_Problem statement_
Only the lines from the one that contains "Viewport: 1036px width, 1168px" through the last line of the data below should be duplicated, exactly and without pictures.

(Provided records)

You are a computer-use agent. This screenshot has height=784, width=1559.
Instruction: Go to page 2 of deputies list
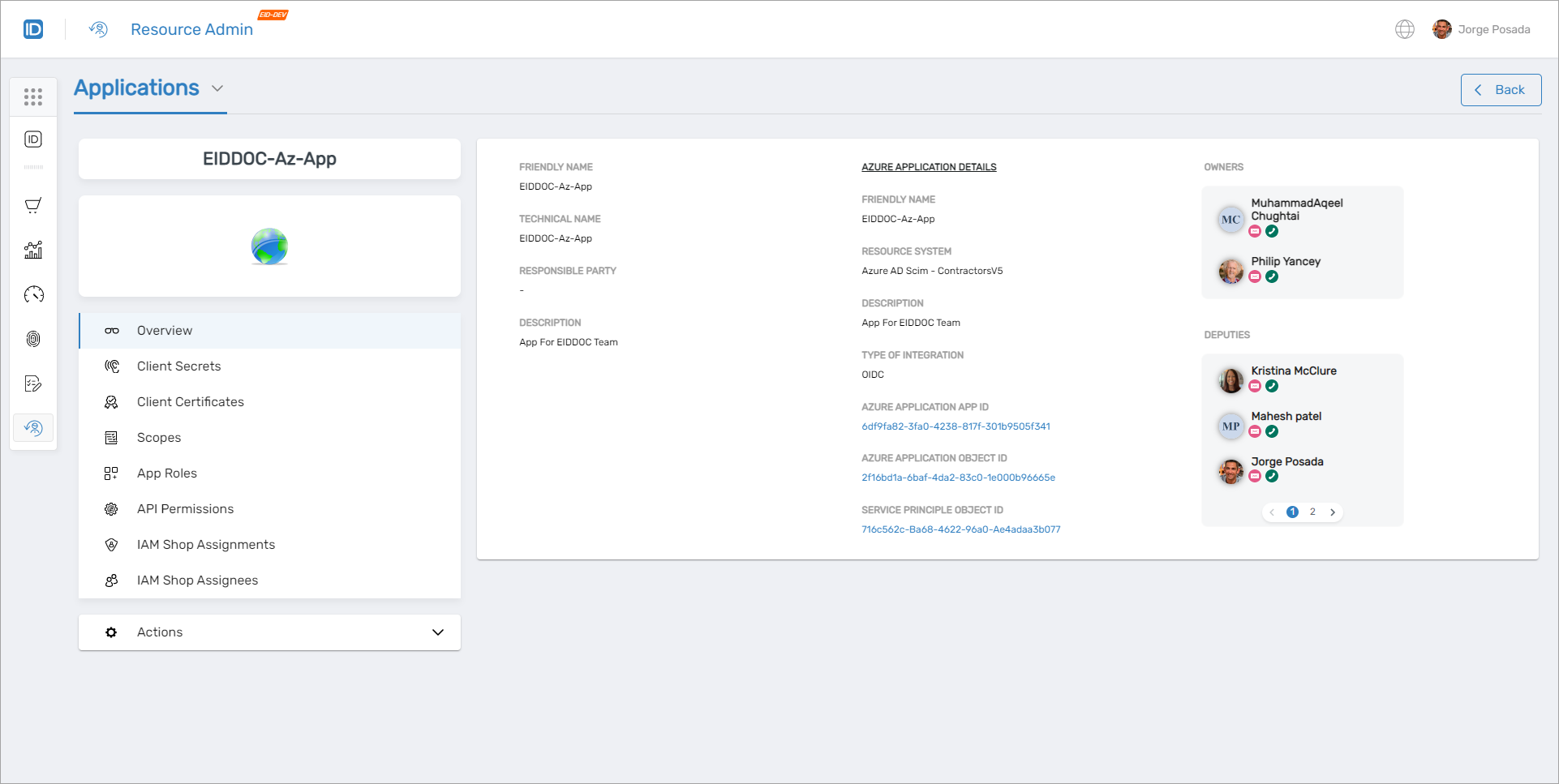(x=1312, y=512)
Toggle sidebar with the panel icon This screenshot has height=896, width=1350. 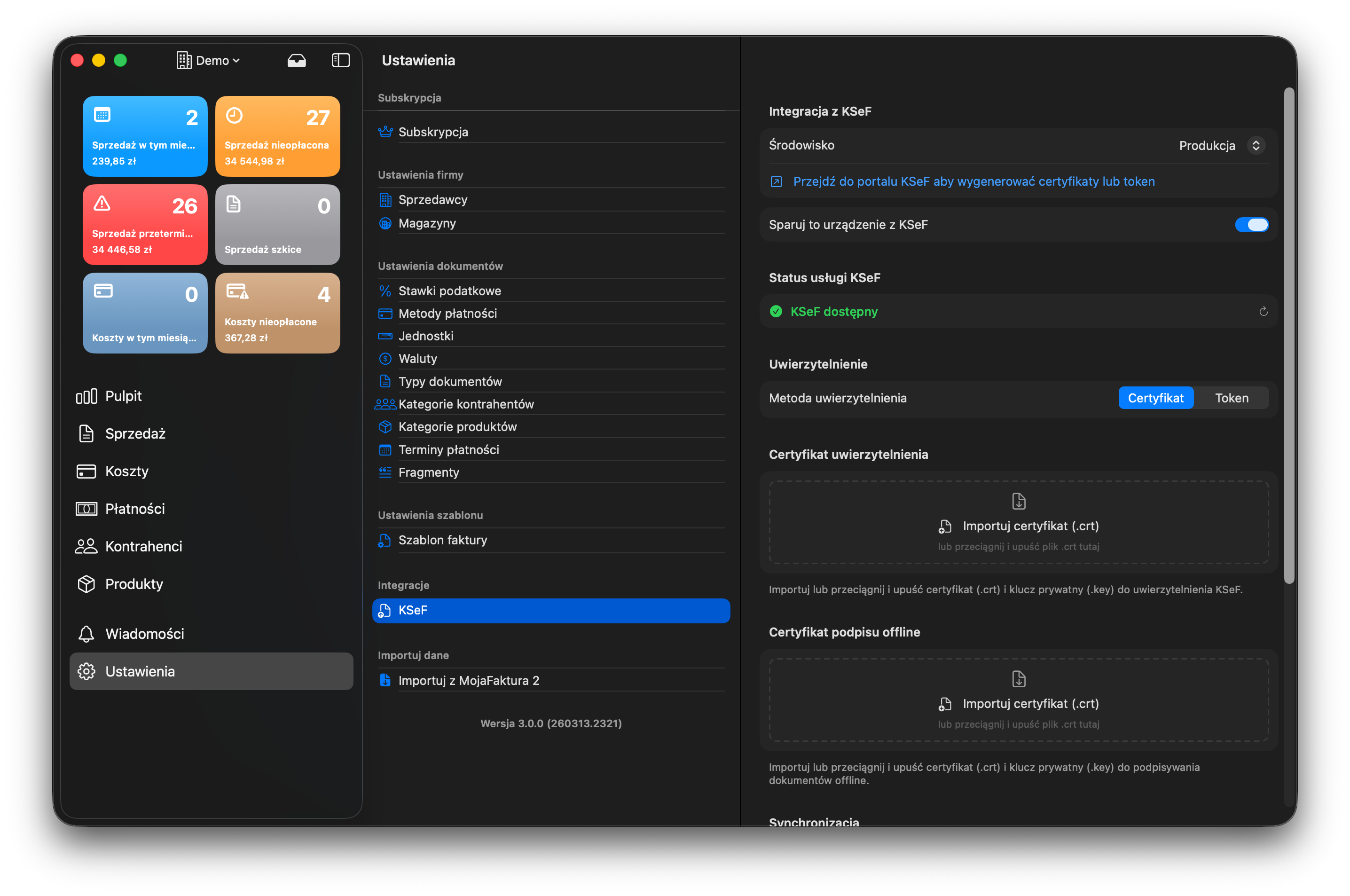(x=340, y=61)
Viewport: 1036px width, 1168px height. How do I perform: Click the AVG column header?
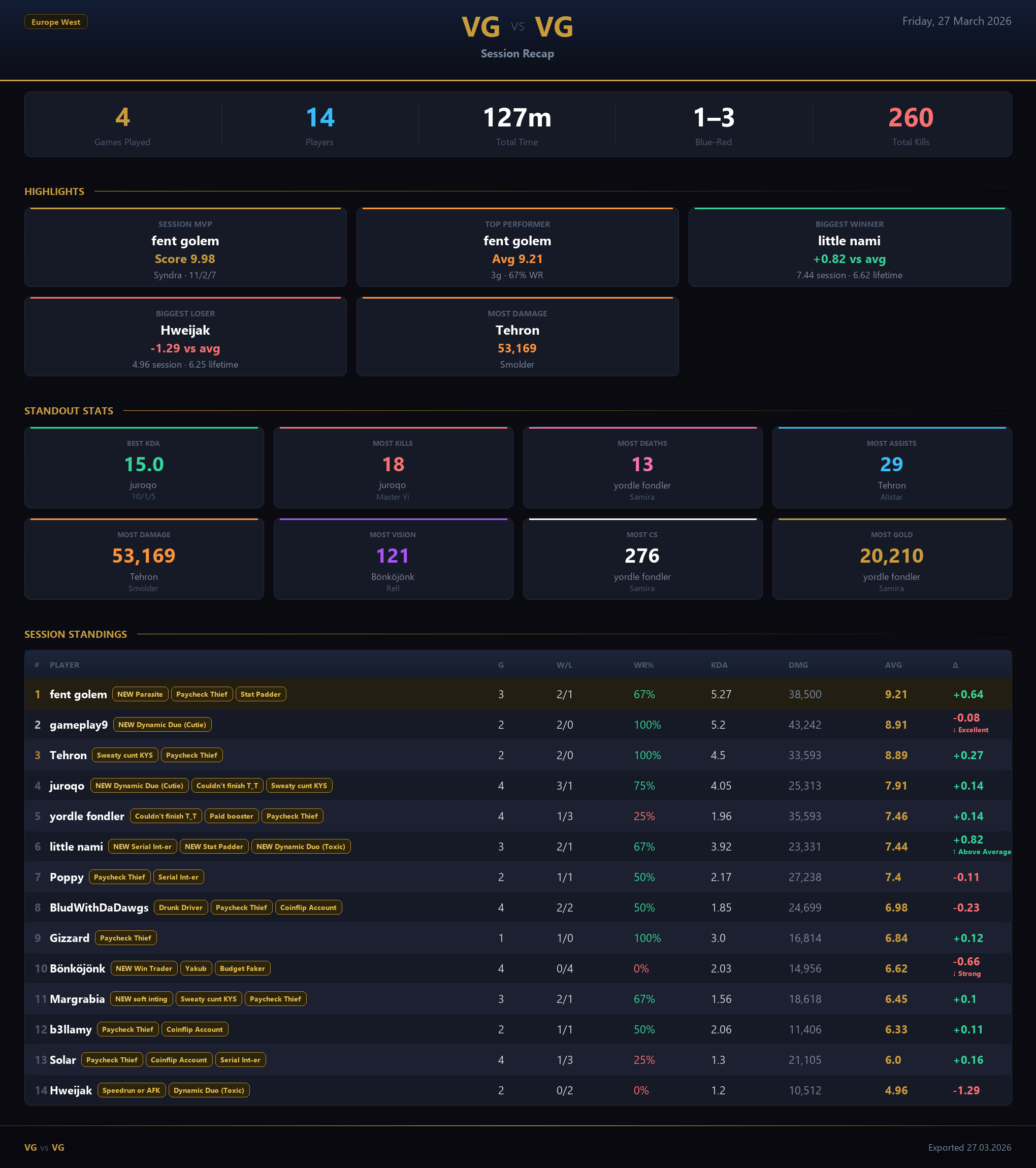(893, 665)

(End Provided records)

_Response to the task_
Viewport: 1036px width, 1168px height. How do I perform: Click the AVG column header?
(893, 665)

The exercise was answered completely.